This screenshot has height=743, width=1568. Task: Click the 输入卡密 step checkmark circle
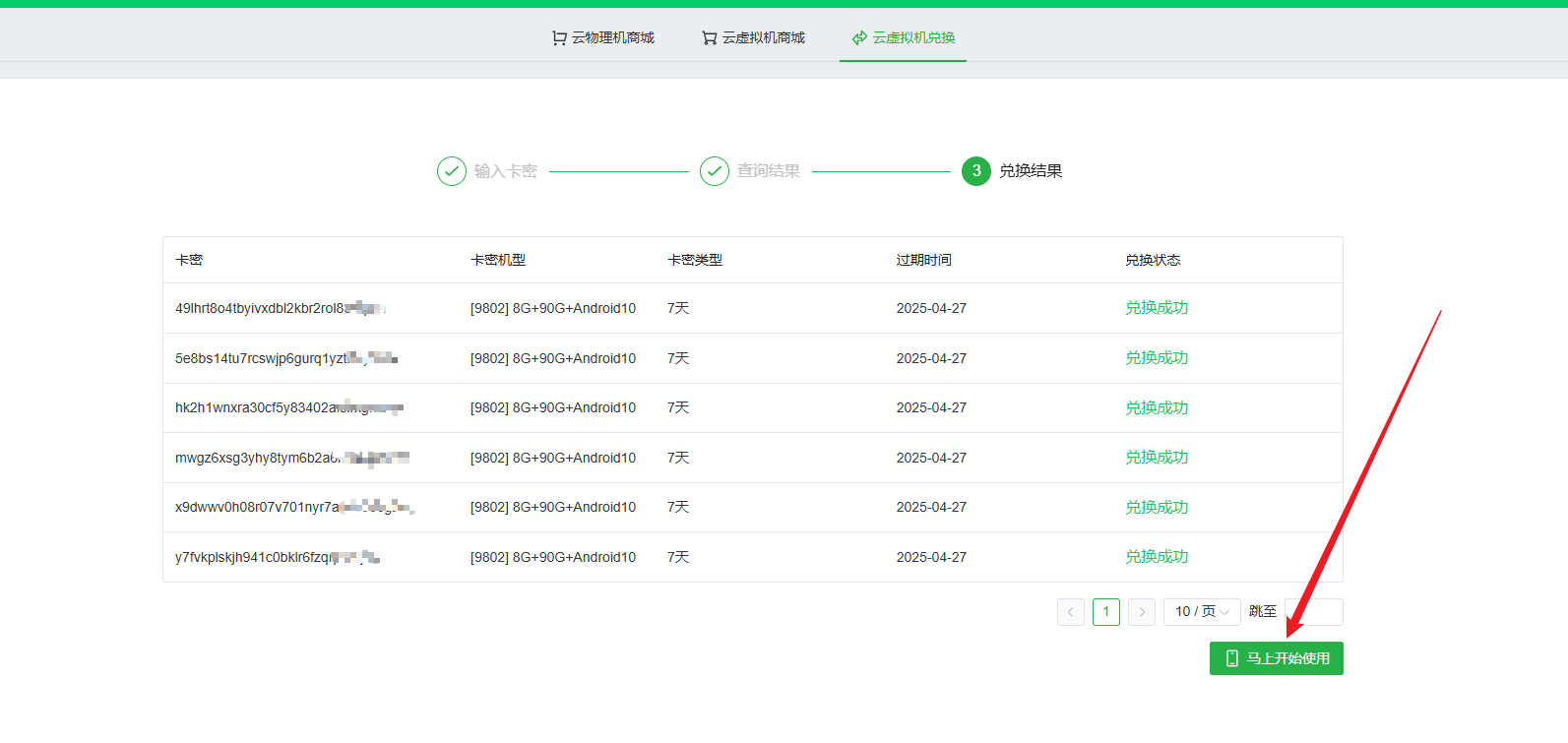click(452, 171)
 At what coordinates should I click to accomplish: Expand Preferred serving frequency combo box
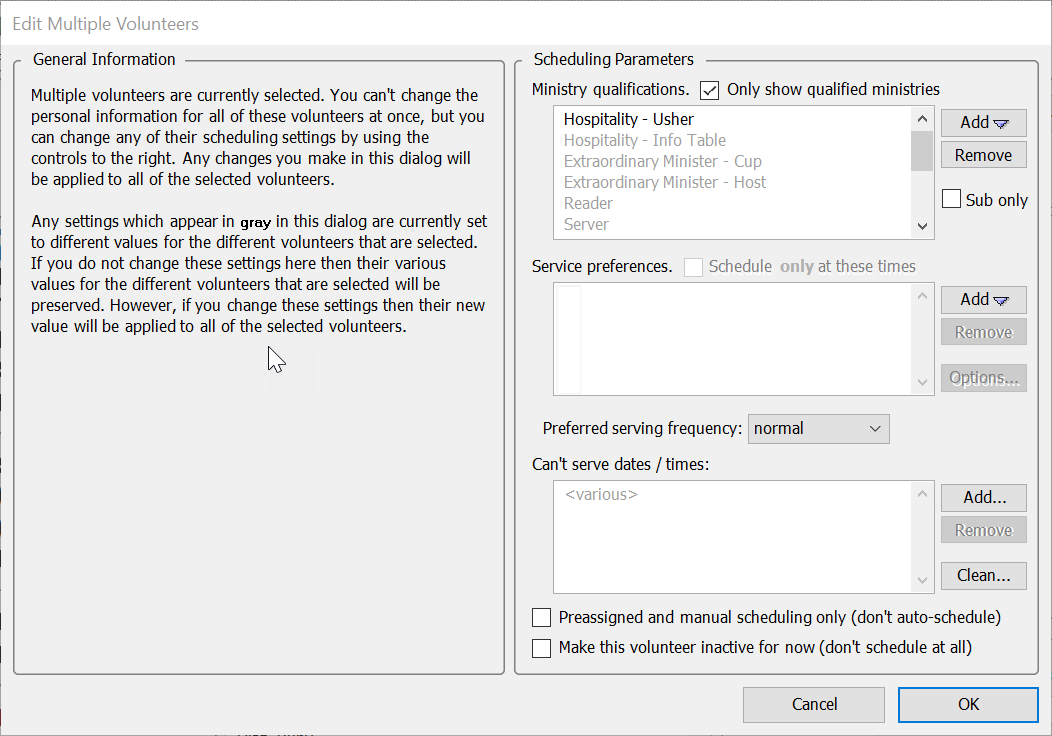pyautogui.click(x=818, y=429)
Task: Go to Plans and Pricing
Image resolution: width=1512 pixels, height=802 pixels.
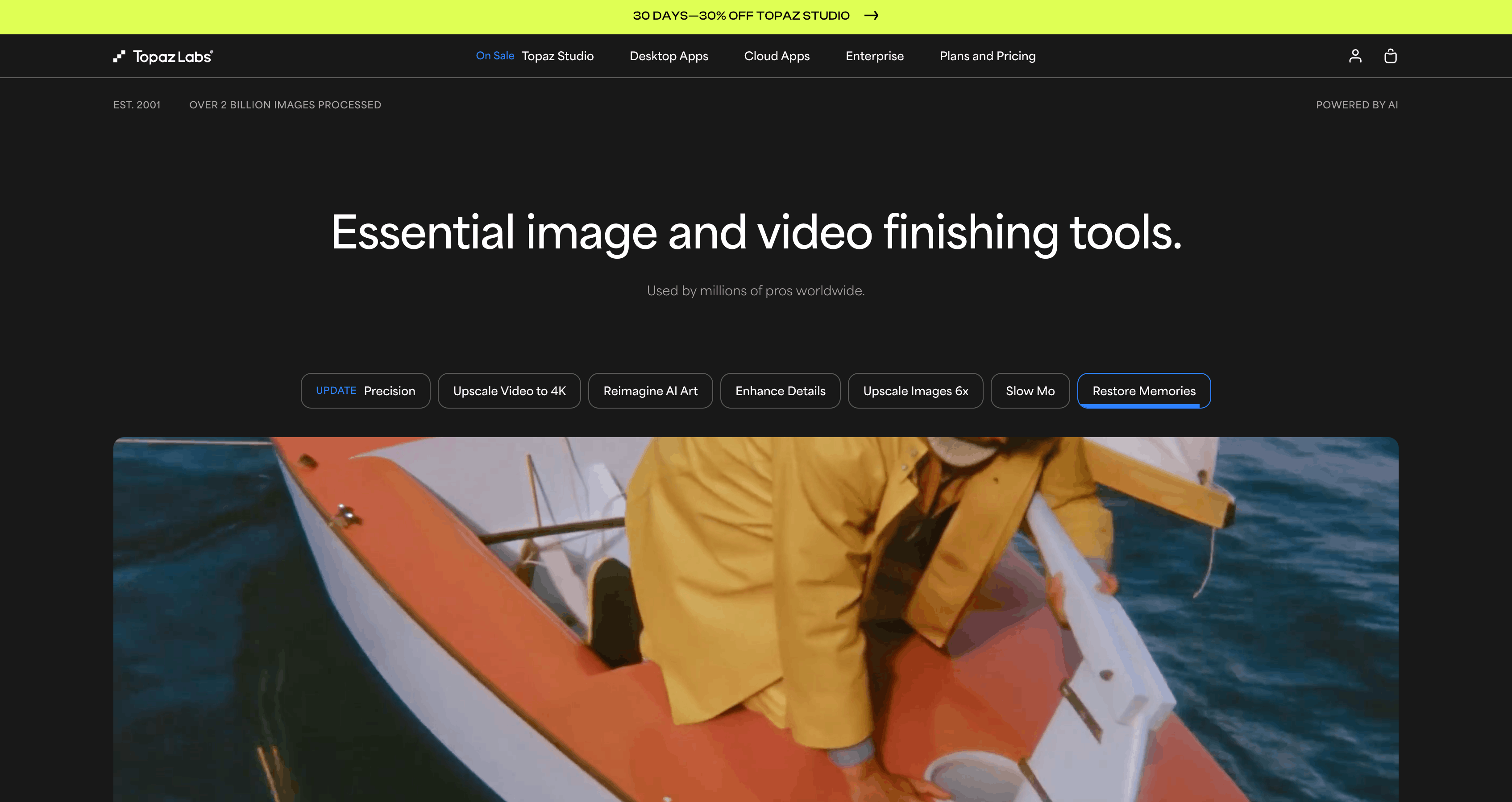Action: point(987,56)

━━━━━━━━

▸ What to do: Please quote the entries word for word, from the line containing "Task: Go to Plans and Pricing" through the end of the entries, and leave the pictures out.

▸ Result:
Task: Go to Plans and Pricing
Image resolution: width=1512 pixels, height=802 pixels.
Action: point(987,56)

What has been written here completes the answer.